Она дышала любовью. Дэвид не мог бы сказать так: «дышала любовью», но он чувствовал и осязал горячее это дыхание всей душой невзрослого еще мужчины, готовящегося совершить первый бесповоротный шаг навстречу будущему. Шаг был труден и грозил падением. Но пьеса была прекрасна — их пьеса — и дышала любовью. Поэтому Дэвид всю ночь не смыкал глаз, ворочаясь на кровати, то есть на раскладном диване с пружиной, выпирающей посредине, привычной уже ему, как кость собственного тела. Ноги не помещались под одеялом и мерзли. В любую погоду Дэвид спал с открытым окном. Домочадцы Бориса были недовольны сквозняками, гулявшими по квартире. Дэвид слышал, как они выговаривали ему на кухне. В марте Дэвид уже понимал русскую речь.
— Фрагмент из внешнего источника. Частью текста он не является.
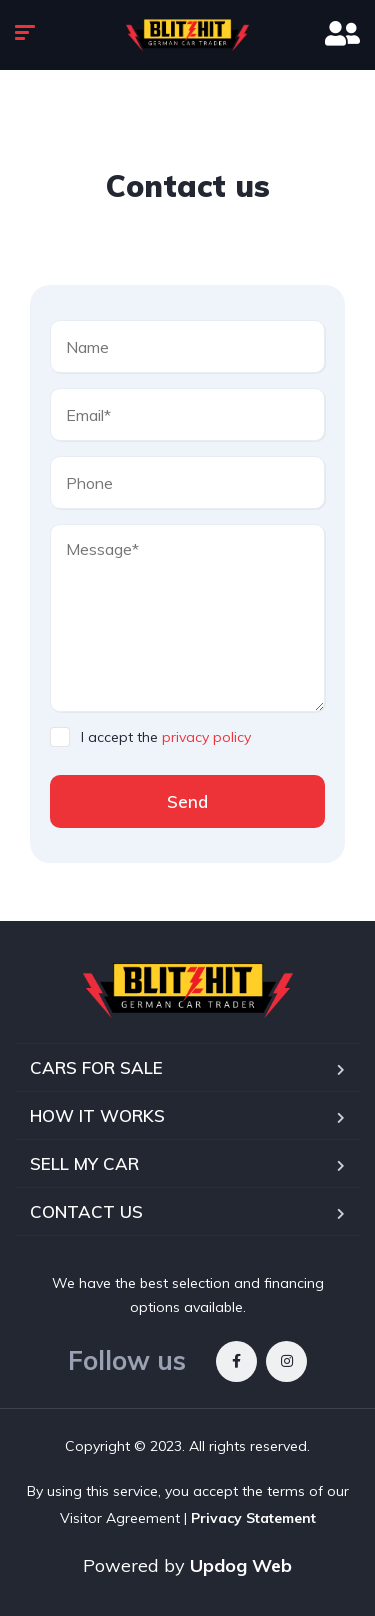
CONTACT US (86, 1211)
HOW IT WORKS (97, 1115)
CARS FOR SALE (96, 1067)
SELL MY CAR (84, 1163)
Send (187, 801)
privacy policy (206, 737)
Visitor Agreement (120, 1518)
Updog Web (241, 1565)
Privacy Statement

Он вспомнил о других людях, живущих с ним под одной крышей; поднялся, закрыл окно, присел на подоконник; прижал лоб к приятно–холодному стеклу, замер, да так и просидел до рассвета, глядя вниз на дно каменного замкнутого двора — «колодца», шутил Борис, и ночью, совершенно верно, чудилось Дэвиду, что на дне темного провала плещется, играя, потревоженная упавшей с крыши бадьей пахучая колодезная вода.

…Он дождался рассвета, оделся, слепил сандвич из ржаного хлеба и остатков клейкого сыра, сварил кофе кипятильником в стакане (Борис научил его, и он оценил способ по достоинству: большая кухня находилась очень далеко от его комнаты, а стол, на котором, разбежавшись, ждали внимания хозяина грязные сковороды, стоял в дальнем углу этой огромной кухни, и туда Борис не советовал лишний раз «показывать носа») и позавтракал стоя, но завтрак не насытил его. Он ощущал волчий, акулий какой–то голод и почти бегом пошагал в гимназию, мечтая о столовой, о пшенной или гречневой каше с маслом и молоком, с молоком или компотом. Двух–трех порциях каши, даже если и пригорела! Он бежал по Невскому, и каждый шаг его был длиною с полдома; бежал по набережной реки, которую все здесь почему–то назвали каналом, хотя была она обыкновенной рекой, петлистой и узкой; он огибал цветастую церковь, в которой все хотел побывать, но забывал о своем желании, стоило ему обогнуть ее и потерять из виду… Пробегая парком, он вспомнил, как давно (еще не начались репетиции) они шли здесь, споря о пьесе, — всегда только о пьесе! — и Света–маленькая отстала ненадолго, а он ничего тогда не понимал про себя (что же понимает он сейчас?) — и она ткнула его пальцем в подбородок и сказала как–то неловко, как будто с болью… почему она сказала тогда это?.. ведь было некстати, они спорили о театре… Она сказала, попав пальцем в самую середину его подбородка: «Ямка. У вас ямка на подбородке, Дэвид. Будете отцом девочек». Она сказала и убрала палец… Да. Света подбежала сзади, их стало трое, подбородку долго было горячо от того прикосновения… что, и сейчас горячо? Он потрогал подбородок. Парк кончился.